#### [What you should do]
Beginning with the line that includes "Open the three-dot more options menu", return every remaining line of the material exactly as it reads, but not the pictures.

☆ ☆ ☆ ☆ ☆ ☆ ☆

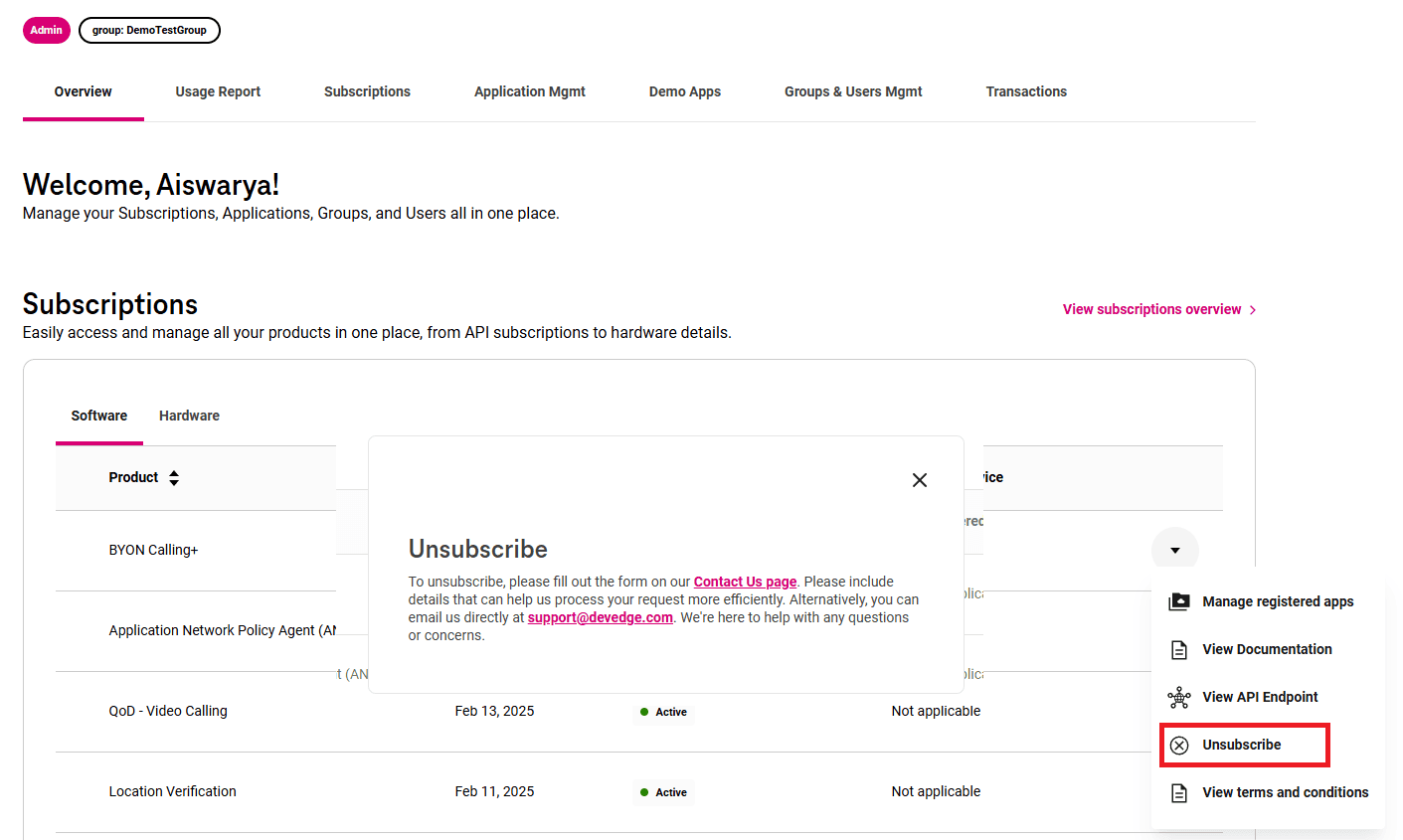Click the terms and conditions document icon
The image size is (1403, 840).
(x=1178, y=792)
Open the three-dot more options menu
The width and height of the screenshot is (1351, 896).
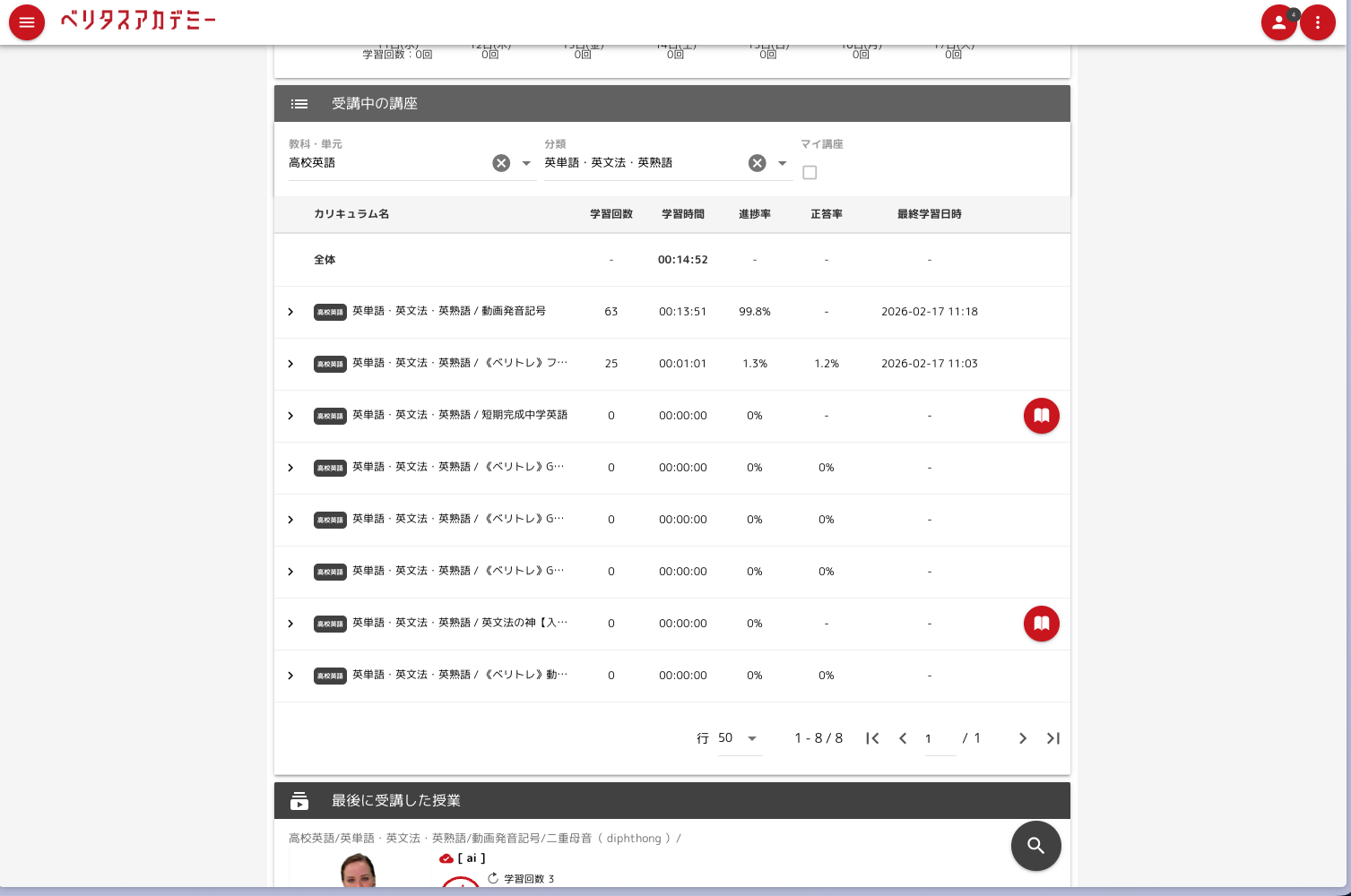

☆ ☆ ☆ ☆ ☆ ☆ ☆

#### [Solution to this exercise]
Open the three-dot more options menu
The width and height of the screenshot is (1351, 896).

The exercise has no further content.